▶ ACTIVITY
Would you set down each line of the data below exactly?

Dataset entries
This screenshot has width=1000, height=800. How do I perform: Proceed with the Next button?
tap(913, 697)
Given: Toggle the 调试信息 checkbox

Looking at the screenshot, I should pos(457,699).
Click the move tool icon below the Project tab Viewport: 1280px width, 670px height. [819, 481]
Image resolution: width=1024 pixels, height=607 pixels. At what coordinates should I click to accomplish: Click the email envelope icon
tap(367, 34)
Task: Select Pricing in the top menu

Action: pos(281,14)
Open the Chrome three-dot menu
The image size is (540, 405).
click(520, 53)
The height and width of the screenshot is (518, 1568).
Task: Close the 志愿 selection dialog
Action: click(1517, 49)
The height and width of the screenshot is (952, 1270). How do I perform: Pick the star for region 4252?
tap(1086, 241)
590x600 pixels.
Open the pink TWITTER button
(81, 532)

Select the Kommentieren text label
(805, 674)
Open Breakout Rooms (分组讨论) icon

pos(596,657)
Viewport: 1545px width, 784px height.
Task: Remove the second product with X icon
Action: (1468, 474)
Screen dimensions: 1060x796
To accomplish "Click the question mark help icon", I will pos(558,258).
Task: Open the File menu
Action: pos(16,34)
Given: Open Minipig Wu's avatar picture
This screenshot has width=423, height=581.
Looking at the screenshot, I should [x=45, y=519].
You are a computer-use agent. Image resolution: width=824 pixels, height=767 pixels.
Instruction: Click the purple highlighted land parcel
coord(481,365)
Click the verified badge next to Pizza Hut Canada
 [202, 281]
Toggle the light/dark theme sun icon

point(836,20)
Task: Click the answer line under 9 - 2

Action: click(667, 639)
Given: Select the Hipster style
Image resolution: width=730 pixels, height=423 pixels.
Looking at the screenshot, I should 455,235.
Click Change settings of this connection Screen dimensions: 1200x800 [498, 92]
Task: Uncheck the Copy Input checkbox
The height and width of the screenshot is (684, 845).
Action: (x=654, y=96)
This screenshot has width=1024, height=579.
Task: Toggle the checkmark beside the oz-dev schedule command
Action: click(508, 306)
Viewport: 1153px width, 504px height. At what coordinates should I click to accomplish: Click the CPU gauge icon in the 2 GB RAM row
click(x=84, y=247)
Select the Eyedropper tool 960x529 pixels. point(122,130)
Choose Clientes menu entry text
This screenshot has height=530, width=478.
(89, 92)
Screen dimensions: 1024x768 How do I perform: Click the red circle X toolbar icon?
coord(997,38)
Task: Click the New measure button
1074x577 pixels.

▶ OUTPUT FOR THIS TASK
This screenshot has width=1000, height=800. How do I perform: Proceed with the Next button?
tap(913, 697)
Given: Toggle the 调试信息 checkbox

Looking at the screenshot, I should pos(457,699).
Click the move tool icon below the Project tab Viewport: 1280px width, 670px height. [819, 481]
Image resolution: width=1024 pixels, height=607 pixels. At what coordinates should I click to accomplish: Click the email envelope icon
tap(367, 34)
Task: Select Pricing in the top menu

Action: pos(281,14)
Open the Chrome three-dot menu
The image size is (540, 405).
click(520, 53)
The height and width of the screenshot is (518, 1568).
Task: Close the 志愿 selection dialog
Action: click(1517, 49)
The height and width of the screenshot is (952, 1270). How do I perform: Pick the star for region 4252?
tap(1086, 241)
590x600 pixels.
Open the pink TWITTER button
(81, 532)

Select the Kommentieren text label
(805, 674)
Open Breakout Rooms (分组讨论) icon

pos(596,657)
Viewport: 1545px width, 784px height.
Task: Remove the second product with X icon
Action: (1468, 474)
Screen dimensions: 1060x796
To accomplish "Click the question mark help icon", I will pos(558,258).
Task: Open the File menu
Action: pos(16,34)
Given: Open Minipig Wu's avatar picture
This screenshot has width=423, height=581.
Looking at the screenshot, I should [x=45, y=519].
You are a computer-use agent. Image resolution: width=824 pixels, height=767 pixels.
Instruction: Click the purple highlighted land parcel
coord(481,365)
Click the verified badge next to Pizza Hut Canada
 [202, 281]
Toggle the light/dark theme sun icon

point(836,20)
Task: Click the answer line under 9 - 2

Action: click(667, 639)
Given: Select the Hipster style
Image resolution: width=730 pixels, height=423 pixels.
Looking at the screenshot, I should 455,235.
Click Change settings of this connection Screen dimensions: 1200x800 [498, 92]
Task: Uncheck the Copy Input checkbox
The height and width of the screenshot is (684, 845).
Action: (x=654, y=96)
This screenshot has width=1024, height=579.
Task: Toggle the checkmark beside the oz-dev schedule command
Action: click(508, 306)
Viewport: 1153px width, 504px height. At what coordinates should I click to accomplish: Click the CPU gauge icon in the 2 GB RAM row
click(x=84, y=247)
Select the Eyedropper tool 960x529 pixels. point(122,130)
Choose Clientes menu entry text
This screenshot has height=530, width=478.
(89, 92)
Screen dimensions: 1024x768 How do I perform: Click the red circle X toolbar icon?
coord(997,38)
Task: Click the New measure button
1074x577 pixels.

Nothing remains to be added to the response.